Por conta disso, o Estado brasileiro, pensado pelos Constituintes, ainda que muito longe de ser justo e igualitário, abre caminhos para a consecução deste tratado. Assim, um Estado forte, capaz de garantir os direitos aos detentores da cidadania e seu acesso às políticas públicas, se faz necessário.
Por outro lado, levando em consideração o fato de que o conceito de cidadania sempre esteve em disputa, ao passo que tem em sua gênese o preceito da exclusão – quer dizer, um conceito que carrega em si a condição de afirmar quem está fora do elaborado – muito mais carregado do que o da própria inclusão, é possível encontrar os pensamentos relacionados a classificação de cidadania, ou seja, o construto do “cidadão da mais alta classe”. Afinal, se há um cidadão de alta classe, em contraponto, invariavelmente, haverão aqueles que são baixa classe. Logo, se pressupõe, que com direitos mais restritos e menor capital.
Ora, nessa esteira, os pensamentos neoliberais acabam que por tomar conta dos conceitos de cidadania, democracia e Estado. A professora e filósofa Marilena Chauí, em seu texto intitulado “O totalitarismo neoliberal”, explicita as estratégias neoliberais de um novo totalitarismo no sentido de capturar o Estado de fora para dentro. Ou seja, de moldar o pensamento social e do próprio Estado na busca de, com a derrocada do Welfare State, afirmar uma sociedade de mercado. Assim, o Estado deixa de ser Estado e passa a ser empresa. Os políticos deixam de ser políticos e passam a ser gestores. As políticas públicas deixam de ser políticas públicas e começam a ser serviços prestados. Os empregados e servidores públicos deixam de ser empregados e servidores públicos para se tornarem colaboradores. E vou além, os cidadão deixam de ser cidadãos e passam a ser contribuintes.

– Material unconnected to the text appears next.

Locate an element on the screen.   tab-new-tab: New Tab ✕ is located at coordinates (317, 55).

A pessoa detentora da cidadania tem direitos inerentes à sua condição de cidadã, não importando se paga ou não impostos. Se tem ou não fundos nas suas contas bancárias. Se faz lobby ou não no Congresso Nacional. Se tem ou não tem um teto para dormir. Todavia o termo contribuinte não é ingênuo, pois carrega consigo uma mentalidade incrustada de que só podem ter acesso aos serviço prestados pelo poder público – capturado pelo poder econômico privado – aqueles que pagam para isso. Ou seja, a negação do Estado providente e a afirmação de uma sociedade formada por “cidadãos da mais alta classe”, afinal, agora “contribuintes”.
Destarte, a captura do Estado pela mentalidade neoliberal totalitária age exatamente no sentido de afirmar os que podem ter direitos e os que não podem. Invariavelmente, estes, os mais pobres.

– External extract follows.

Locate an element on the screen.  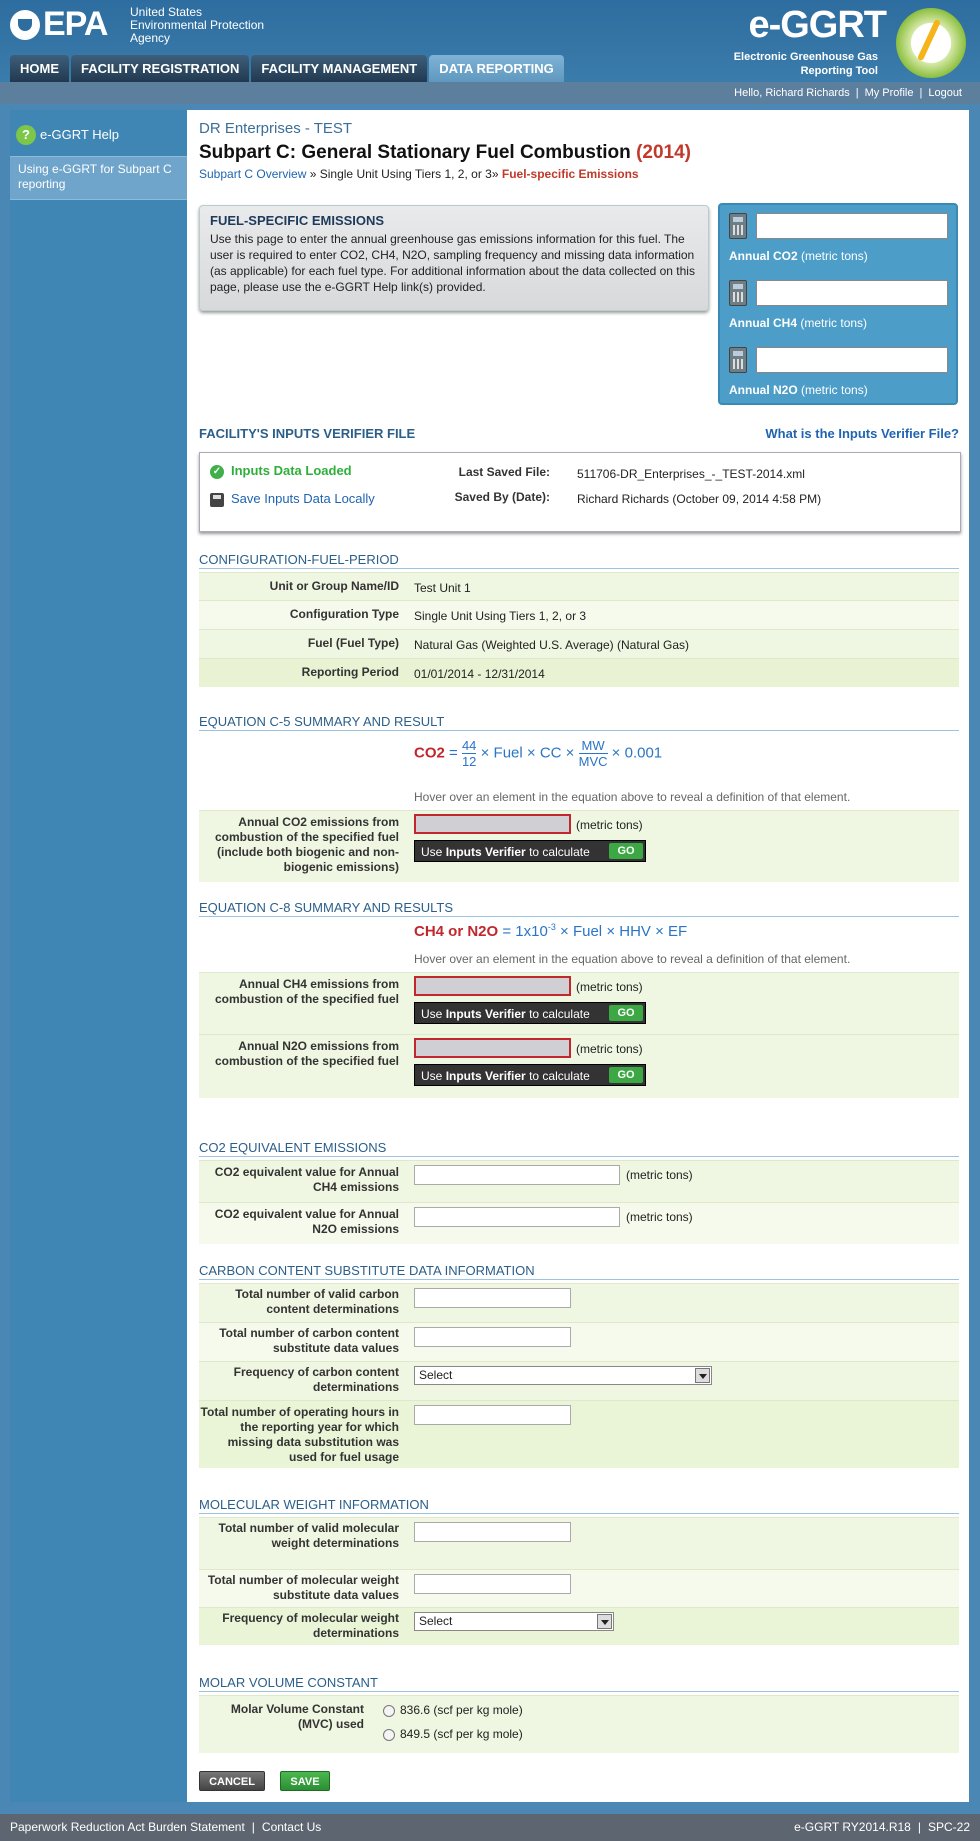
co2e-n2o-input is located at coordinates (517, 1217).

Isto posto, chegamos a um ponto deveras importante na disputa contra o neoliberalismo: a necessidade da afirmação da cidadania ante ao totalitarismo neoliberal.
Paulinho dos Santos é Cientista Social/UFRGS, mestrando em Ciência Política/UFRGS, militante da Democracia Socialista, Secretário de Formação do PT Sapucaia do Sul/RS, 1º Suplente de Vereador do PT Sapucaia do Sul/RS e Suplente de Deputado Federal PT/RS.